Antitumor efficacy of Fludarabine phosphate on SCID mice bearing human leukemia JOK-1 cells.: M. Tatsumi, L. Bai, K. Kon(Res. Dept., Nihon Schering)

【目的】ヒト慢性リンパ性白血病細胞株(JOK-1)担癌SCIDマウスモデルにおける代謝拮抗剤であるFludarabine phosphateの投与スケジュール及びその治療効果について検討した。
【方法】6週令、雌のSCIDマウスに、2千万個のJOK-1細胞を腹腔内へ移植し(Day0)、担癌マウスモデルを作成した。1群5匹の担癌マウスに、移植翌日(Day1)、11日、16日及び21日目からFludarabine phosphate 300mg/kg(1日1回)、或いは135 mg/kg/inj.(6時間毎1日2回)を5日間連日i.v.投与し、投与スケジュールを検討した。またFludarabine phosphate 135 mg/kg/inj.を移植後1日目から6時間毎1日2回、5日間連日で1及び2クール(休薬期間10日)、対照薬Adriamycin 5mg/kgを移植後1、16日目にそれぞれi.v.し(1群10匹)、延命効果を比較した。Control群は薬剤未処置の担癌マウスとし、治療効果はControl群のMST(Median survival time)に対する薬剤処置群の延命率(ILS:increase in life span)、及びLog-rank検定により評価した。
════════
情報の活用:
1 – フルダラビンの抄録のうち、「Antitumor efficacy of」から「の治療効果について検討した。」までを、両端も含めて一字一句そのまま書き写してください。
2 – フルダラビンの抄録を、示された最後の文の後から書き継ぐこと。
記録は参照しなくてよい。
════════
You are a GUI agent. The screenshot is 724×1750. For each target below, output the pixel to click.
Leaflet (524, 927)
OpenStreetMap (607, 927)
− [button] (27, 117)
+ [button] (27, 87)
════════
課題の解答:
1 –
Antitumor efficacy of Fludarabine phosphate on SCID mice bearing human leukemia JOK-1 cells.: M. Tatsumi, L. Bai, K. Kon(Res. Dept., Nihon Schering)

【目的】ヒト慢性リンパ性白血病細胞株(JOK-1)担癌SCIDマウスモデルにおける代謝拮抗剤であるFludarabine phosphateの投与スケジュール及びその治療効果について検討した。

2 –
【結果】SCIDマウスの腹腔内に移植されたJOK-1細胞は、移植後15日目以降、腹腔内で増殖し、また同時期に肝臓及び卵巣への浸潤が認められた。このモデルにおけるFludarabine phosphate 5日間連日投与の至適投与スケジュールは、Day1-5、1日2回投与であると考えられた。このスケジュールにおいてFludarabine phosphateを1及び2クール投与した時のILSは群それぞれ11.9%、32.9%であり、2群ともcontrol群に対して有意に生存日数が延長した。2クール投与群の延命効果は、adriamycin投与群(ILS:33.9%)と同程度であった。
【結論】Fludarabine phosphateはヒト慢性リンパ性白血病細胞担癌マウスにおいて優れた延命効果を示した。1日1回投与より分割投与、また、1クールより2クールの方がより効果的であった。